Digger Blake had tried to discourage him. “Not necessary, Colonel. Me and my boongs will find ’em for you. See Charlie there?” He had pointed to the black-skinned aboriginal squatting on the dirt, a tin cup of rum pinched between finger and thumb, pinky ludicrously extended like an auntie with a china teacup. “He may not look like much, but that boong never failed to bring one back yet.” Then Blake had grinned. “Occasionally even alive.”
Still, Braniff had insisted, and here he was. This was too important. The leader of the absconders was none other than the disgraced Royal Navy Captain Fish, and he must certainly be brought back alive. The newspapers in New South Wales were waiting. The townspeople expected a proper execution and by God he’d give them one.

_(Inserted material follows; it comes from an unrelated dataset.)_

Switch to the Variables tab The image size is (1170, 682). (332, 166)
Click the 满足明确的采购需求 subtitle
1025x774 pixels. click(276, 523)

New South Wales was founded in 1788 as a penal colony for Great Britain. Those convicted of capital crimes, usually some variety of petty theft, would sometimes have their death sentences commuted to “transportation.” The unfortunate felons wold be crammed aboard a ship and taken on the arduous voyage to Australia. It was a horrific place. Patrick O’Brian wrote of the colony circa 1815:
“It is squalid, dirty, formless, with ramshackle wooden huts placed without regard to anything but temporary convenience twenty years ago, dust, apathetic ragged convicts, all filthy, some in chains – the sound of chains everywhere. And turning into an unpaved, uneven kind of a square I came full upon those vile triangles and a flogging in progress, the man hanging from the apex. Flogging I have seen only too often in the Navy, but rarely more than a dozen lashes, and those laid on with a relative decency: a bystander told me that this man had already received 185 out of his 200; yet still the burly executioner stepped well back and made a double skip each time to bring his whip down with the greater force, taking off flesh at every blow. The ground was soaked with fresh blood, and there was a red darkness at the foot of the other triangles. To my astonishment the man was able to stand when he was untied: his face showed not so much suffering as utter despair. His friends led him away, and as he went the blood welled from his shoes at every step.”

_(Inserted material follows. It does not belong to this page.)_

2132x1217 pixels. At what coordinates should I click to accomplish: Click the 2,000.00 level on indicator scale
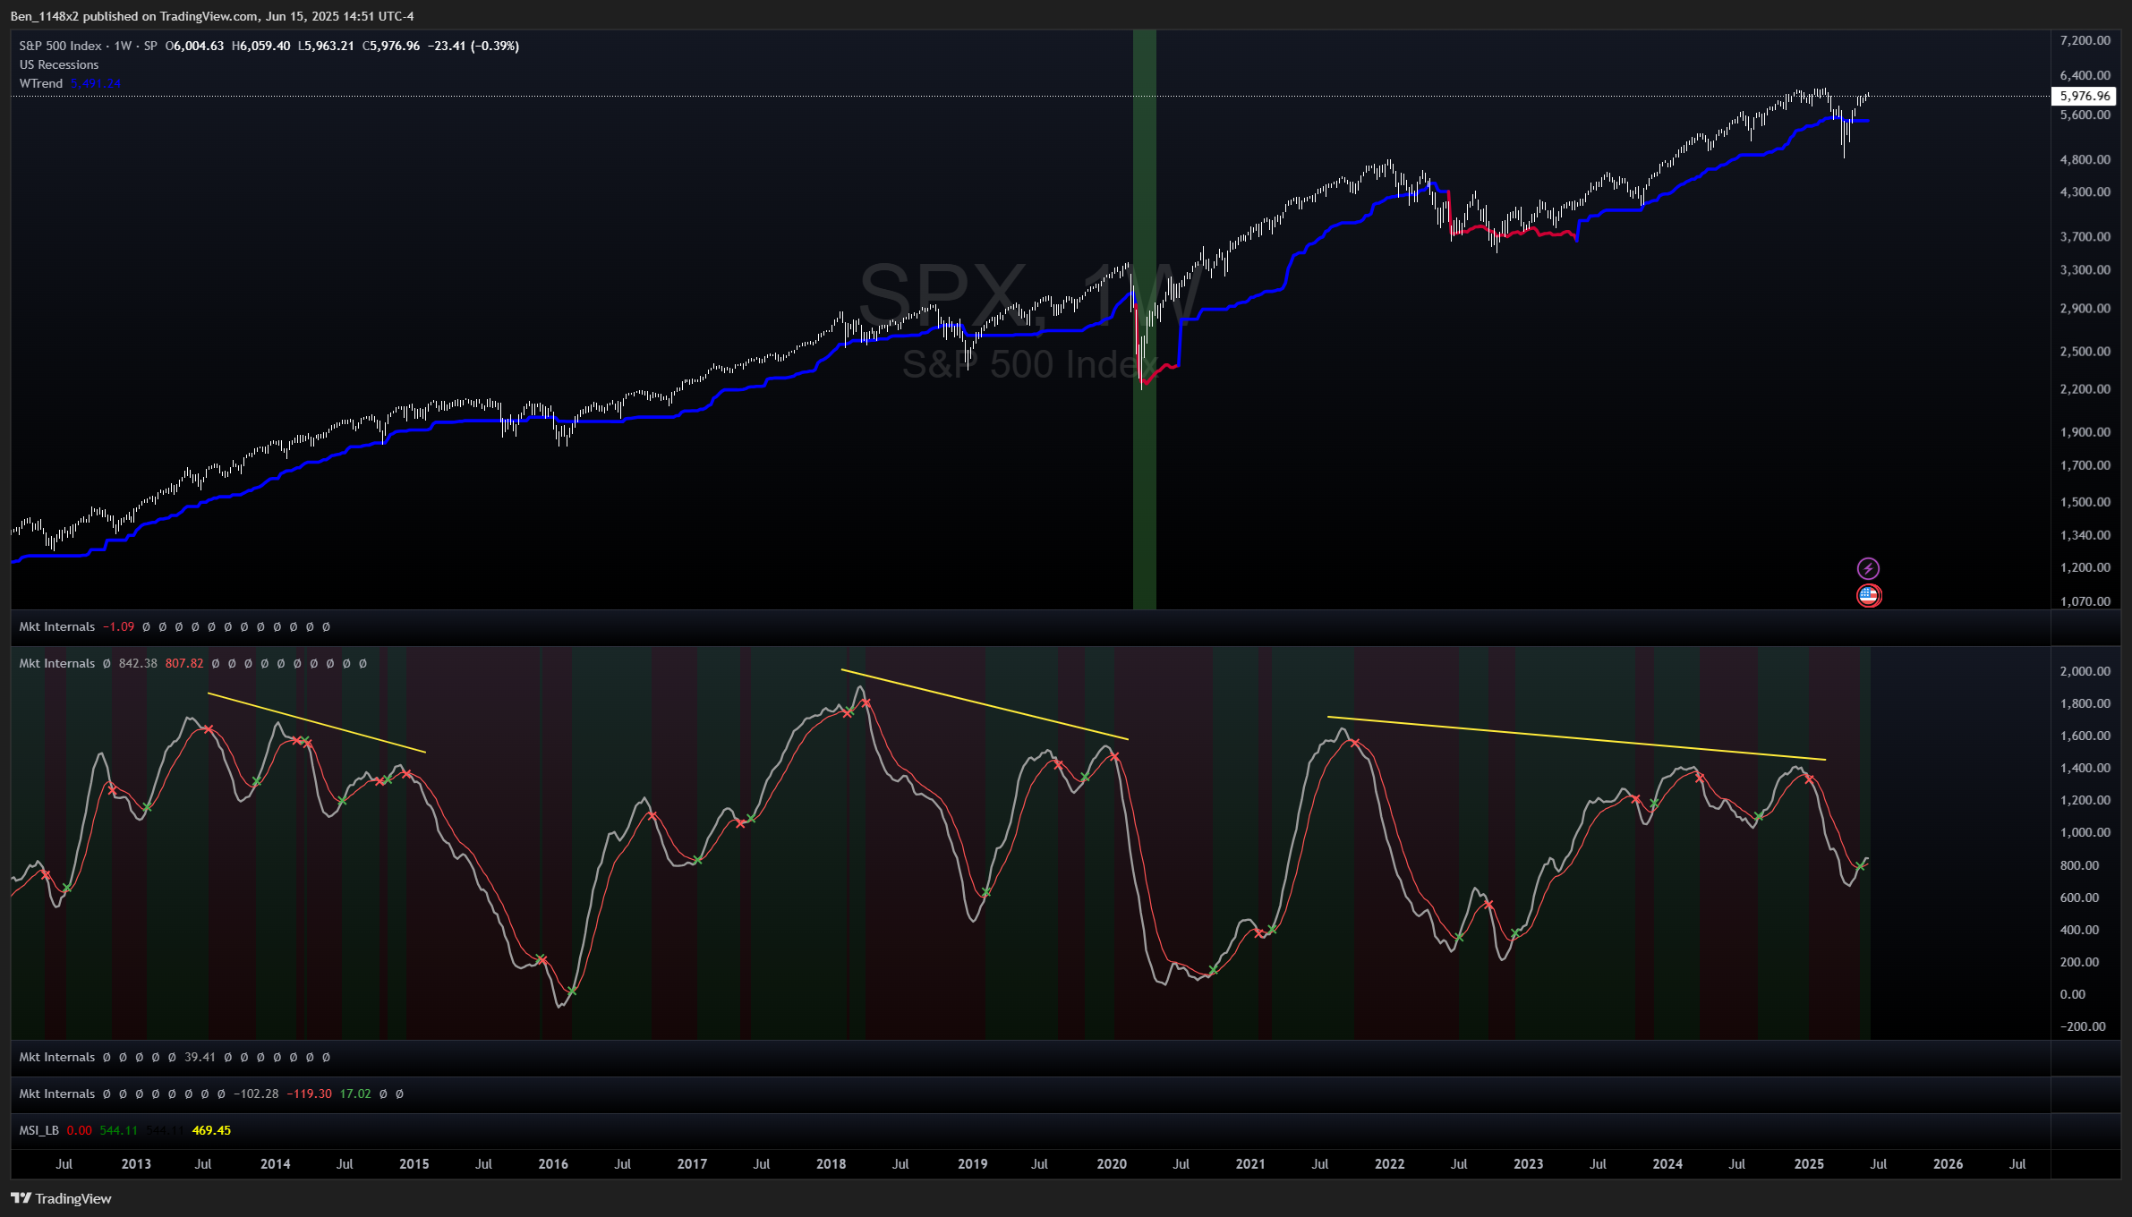[x=2085, y=671]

Those who tried to escape, or “abscond,” as the penal government referred to it, were almost always caught. The savage landscape of the Australian outback offered little protection to a European, and the native Aboriginal people were excellent trackers who would sometimes work in exchange for rum. Once recaptured, the absconders were usually flogged to death in the public square. This spectacle was a popular diversion and usually drew a crowd of enthusiastic onlookers.
Australia is generally circumspect about its origins as a hell on earth for British criminals.